Audrey Rose
- First ed. cover
- Author: Frank De Felitta
- Language: English
- Genre: Horror
- Publisher: Putnam
- Publication date: 1975
- Publication place: United States
- Media type: Print
- Pages: 374 p.
- ISBN: 9780399116063
- OCLC: 3103790
- Followed by: For Love of Audrey Rose

= Audrey Rose (novel) =

1975 novel by Frank De Felitta

Audrey Rose is a novel written by Frank De Felitta, published in 1975, about a couple confronted with the idea that their young daughter might be the reincarnation of another man's child. The book was inspired by an incident in which De Felitta's young son began displaying unusual talents and interests, leading an occultist to suggest to De Felitta that the child might be remembering a previous life. The book was followed by a 1982 sequel, For Love of Audrey Rose.

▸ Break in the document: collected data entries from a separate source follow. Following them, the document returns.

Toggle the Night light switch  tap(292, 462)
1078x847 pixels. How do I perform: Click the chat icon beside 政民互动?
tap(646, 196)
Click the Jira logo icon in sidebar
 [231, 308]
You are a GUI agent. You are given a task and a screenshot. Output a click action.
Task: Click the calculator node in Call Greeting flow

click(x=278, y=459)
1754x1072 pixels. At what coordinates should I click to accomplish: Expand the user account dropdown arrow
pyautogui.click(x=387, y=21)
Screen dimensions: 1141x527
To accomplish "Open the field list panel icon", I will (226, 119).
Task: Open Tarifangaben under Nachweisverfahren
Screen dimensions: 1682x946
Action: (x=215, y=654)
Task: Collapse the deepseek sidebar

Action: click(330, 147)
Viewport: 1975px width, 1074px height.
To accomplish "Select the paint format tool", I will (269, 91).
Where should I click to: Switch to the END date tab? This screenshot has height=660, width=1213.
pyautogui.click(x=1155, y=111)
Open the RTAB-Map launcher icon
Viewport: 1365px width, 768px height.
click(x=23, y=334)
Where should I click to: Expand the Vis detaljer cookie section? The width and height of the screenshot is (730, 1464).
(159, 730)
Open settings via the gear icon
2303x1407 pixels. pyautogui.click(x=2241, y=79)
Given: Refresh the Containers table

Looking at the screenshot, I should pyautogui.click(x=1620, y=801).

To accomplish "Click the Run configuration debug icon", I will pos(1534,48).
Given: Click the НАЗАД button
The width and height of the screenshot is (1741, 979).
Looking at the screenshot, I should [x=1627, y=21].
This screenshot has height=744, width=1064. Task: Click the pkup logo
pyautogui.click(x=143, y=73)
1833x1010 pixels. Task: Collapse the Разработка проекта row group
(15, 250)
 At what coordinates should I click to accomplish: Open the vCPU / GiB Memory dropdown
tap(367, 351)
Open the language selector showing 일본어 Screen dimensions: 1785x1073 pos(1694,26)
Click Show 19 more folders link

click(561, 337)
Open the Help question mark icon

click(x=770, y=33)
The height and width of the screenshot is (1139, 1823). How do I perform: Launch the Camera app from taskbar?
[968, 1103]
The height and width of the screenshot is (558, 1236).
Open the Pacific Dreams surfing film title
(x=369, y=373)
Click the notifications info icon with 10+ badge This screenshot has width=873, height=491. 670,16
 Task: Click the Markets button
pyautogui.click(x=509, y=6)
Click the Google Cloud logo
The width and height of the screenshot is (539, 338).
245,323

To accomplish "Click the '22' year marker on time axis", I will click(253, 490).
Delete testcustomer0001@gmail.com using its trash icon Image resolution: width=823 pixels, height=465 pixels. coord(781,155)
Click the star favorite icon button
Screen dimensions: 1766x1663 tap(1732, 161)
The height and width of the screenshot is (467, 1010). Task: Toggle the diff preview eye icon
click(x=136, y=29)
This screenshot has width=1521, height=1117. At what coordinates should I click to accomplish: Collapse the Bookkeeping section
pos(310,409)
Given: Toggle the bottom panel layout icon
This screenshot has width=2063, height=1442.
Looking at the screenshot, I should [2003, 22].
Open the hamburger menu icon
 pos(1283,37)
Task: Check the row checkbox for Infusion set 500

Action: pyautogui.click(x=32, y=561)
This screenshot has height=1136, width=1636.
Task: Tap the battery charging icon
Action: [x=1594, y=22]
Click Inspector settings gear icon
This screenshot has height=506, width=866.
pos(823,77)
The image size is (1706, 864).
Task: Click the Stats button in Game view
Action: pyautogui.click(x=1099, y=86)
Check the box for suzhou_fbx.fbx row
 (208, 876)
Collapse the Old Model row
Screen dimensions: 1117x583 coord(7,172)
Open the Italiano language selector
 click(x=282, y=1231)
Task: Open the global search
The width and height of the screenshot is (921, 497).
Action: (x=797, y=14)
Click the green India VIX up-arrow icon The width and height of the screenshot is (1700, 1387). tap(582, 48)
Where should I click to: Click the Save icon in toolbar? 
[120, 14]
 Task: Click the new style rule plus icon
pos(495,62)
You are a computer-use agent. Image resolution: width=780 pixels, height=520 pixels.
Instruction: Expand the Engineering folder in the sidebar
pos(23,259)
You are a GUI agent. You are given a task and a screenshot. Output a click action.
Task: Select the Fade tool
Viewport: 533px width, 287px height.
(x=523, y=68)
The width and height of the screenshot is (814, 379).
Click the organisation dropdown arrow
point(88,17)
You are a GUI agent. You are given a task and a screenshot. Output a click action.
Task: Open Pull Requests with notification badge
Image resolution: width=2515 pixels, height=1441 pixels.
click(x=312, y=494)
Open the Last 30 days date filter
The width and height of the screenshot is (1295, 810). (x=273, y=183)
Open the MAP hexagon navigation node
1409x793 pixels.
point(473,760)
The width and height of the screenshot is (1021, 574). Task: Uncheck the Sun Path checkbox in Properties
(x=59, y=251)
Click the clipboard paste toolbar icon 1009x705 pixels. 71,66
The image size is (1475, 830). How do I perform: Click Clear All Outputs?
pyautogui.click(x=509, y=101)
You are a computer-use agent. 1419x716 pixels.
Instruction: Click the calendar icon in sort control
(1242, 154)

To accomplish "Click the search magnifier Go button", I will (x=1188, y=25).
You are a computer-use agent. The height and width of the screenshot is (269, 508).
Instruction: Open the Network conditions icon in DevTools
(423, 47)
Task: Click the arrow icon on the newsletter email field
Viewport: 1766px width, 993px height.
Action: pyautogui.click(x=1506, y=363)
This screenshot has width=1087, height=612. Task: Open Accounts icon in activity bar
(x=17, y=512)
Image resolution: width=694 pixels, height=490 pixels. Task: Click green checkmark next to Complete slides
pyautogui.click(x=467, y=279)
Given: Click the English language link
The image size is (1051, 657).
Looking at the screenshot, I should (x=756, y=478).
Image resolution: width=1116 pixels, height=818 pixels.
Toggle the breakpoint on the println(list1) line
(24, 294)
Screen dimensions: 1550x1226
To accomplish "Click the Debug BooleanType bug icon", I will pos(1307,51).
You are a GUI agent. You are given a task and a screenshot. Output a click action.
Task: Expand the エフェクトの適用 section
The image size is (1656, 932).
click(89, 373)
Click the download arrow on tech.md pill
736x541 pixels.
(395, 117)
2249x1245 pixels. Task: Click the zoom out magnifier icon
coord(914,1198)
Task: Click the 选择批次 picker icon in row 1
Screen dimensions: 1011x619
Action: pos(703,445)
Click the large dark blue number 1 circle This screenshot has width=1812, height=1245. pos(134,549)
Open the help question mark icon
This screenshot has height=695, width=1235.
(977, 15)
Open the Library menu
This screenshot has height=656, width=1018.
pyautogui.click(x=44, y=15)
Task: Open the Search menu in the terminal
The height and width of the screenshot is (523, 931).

It was adapted into the 1977 film of the same name.

==Plot synopsis==

Bill and Janice Templeton's peaceful lives are cast into chaos when a strange man begins fixating on their eleven-year-old daughter Ivy. This stalking seems to coincide with Ivy's horrible night terrors in which she beats at the windows and screams. One night while Ivy is in the middle of one of these episodes, the stranger contacts them directly and introduces himself as Elliot Hoover.

Hoover explains to the Templetons that he lost his wife and their three-year-old daughter, Audrey Rose, in a fiery car crash. To heal his mental anguish, he visited a clairvoyant who revealed that his daughter had been immediately reincarnated as another young girl born at the moment of Audrey Rose's death. Because of this immediate reincarnation, Audrey Rose's soul was not allowed the necessary time to reflect in the spirit world, causing her to be trapped forever at the moment of her horrific death. In an effort to rescue his daughter's soul, Hoover began to research births that coincided with his daughter's death, gradually determining that his daughter's soul now resides in Ivy Templeton.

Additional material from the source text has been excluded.